Other previous work identified the sender as the main source of variation in lie-versus-truth classifications (e.g., Bond & DePaulo, 2008; Levine, 2016; Levine et al., 2011). However, for studies that involved a sender–message entanglement (e.g., Bond & DePaulo, 2008; Levine et al., 2011), it is unclear whether senders were actually the main source of variation or whether the variation was, at least partly, due to idiosyncratic messages. Theoretically, a sender effect would fit the conceptualization of sender demeanor introduced by Levine et al. (2011). They argued that a sender’s credibility generalizes across both situations and judges and is largely independent of veracity. Consistent with this idea, a series of studies by Frank and Ekman (2004) found that the amount of truth judgments that senders received was stable across two situations. From an evolutionary perspective, senders should be interested in their truths being recognized as truthful and their lies remaining undetected (e.g., Buller & Burgoon, 1996; Solbu & Frank, 2019); hence, senders strive to be regarded as credible in all of their messages. If some senders are more successful at this endeavor than others, senders would be a source of variation for the classification of messages as lies versus truths. Supporting this argument, sender characteristics such as social and emotional skills, personality traits (e.g., DePaulo & Rosenthal, 1979; Riggio et al., 1987), and attractiveness (see, e.g., Patzer, 1983; Zebrowitz et al., 1996) have been identified as predictors of deception success or generally higher perceived credibility (for a review, see also Semrad et al., 2019). In addition, individuals who lie more frequently than others could be perceived as more credible across their truthful and deceptive messages as a result of receiving more feedback and adjusting their strategies accordingly (see, e.g., Serota et al., 2022).

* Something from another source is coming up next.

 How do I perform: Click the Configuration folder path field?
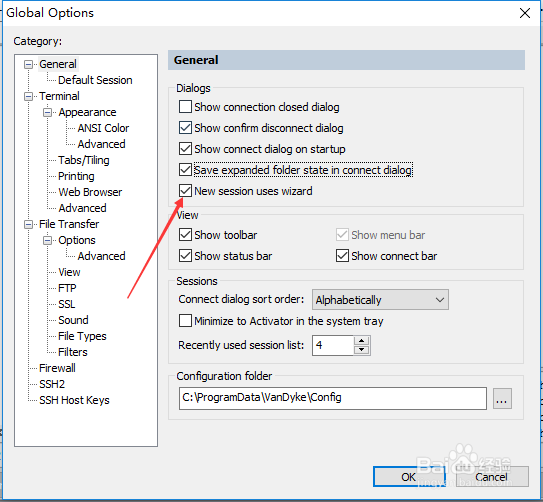point(332,398)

As also noted by Levine et al. (2011), sender demeanor is likely not “completely trait-like” (p. 380) and subjected to situational influences—for instance, even individuals who appear consistently credible cannot lie convincingly about particular topics (e.g., when claiming to have walked on Mars as in the above example). Hence, the situated message may also be a source of variation, which would imply that senders appear more credible in some situations than in others. When situations are standardized, as oftentimes is the case in lie-detection studies (e.g., given topic, standardized preparation and interview questions, time limits), the situation should play a minor role compared with the person effects of judges and senders. Hence, when disentangling judge, sender, and message as sources of variation in lie-versus-truth classifications, we assumed the person effects of judges and senders to be the main sources of variation rather than the message (individual-differences hypothesis).

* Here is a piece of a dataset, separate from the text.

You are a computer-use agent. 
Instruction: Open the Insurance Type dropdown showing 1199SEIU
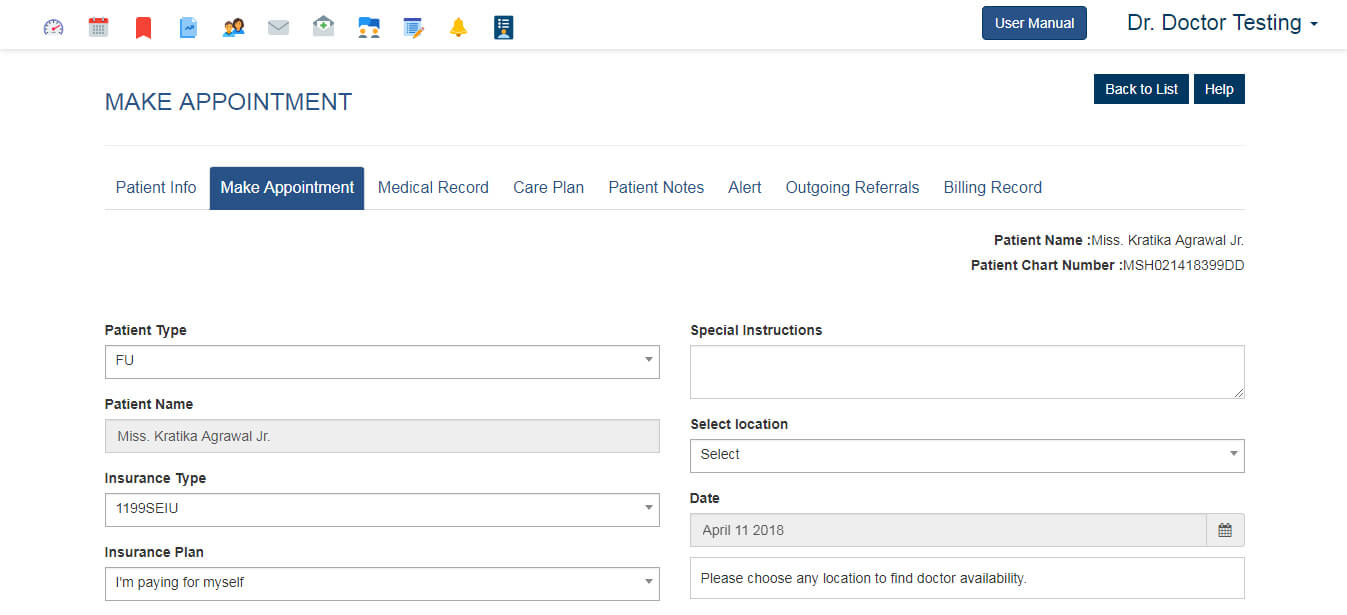[382, 510]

Research Question 2: What Determines Whether a Judgment Is Correct or Incorrect?
Previous studies have consistently found that judges are a less important source of variation in the accuracy of judgments than senders (e.g., Bond & DePaulo, 2008; Levine et al., 2010, 2011, 2022). Likewise, judge characteristics that predict accuracy are rare (for meta-analyses, see Aamodt & Custer, 2006; Bond & DePaulo, 2006, 2008), which underlines that judges play a minor role regarding judgment accuracy.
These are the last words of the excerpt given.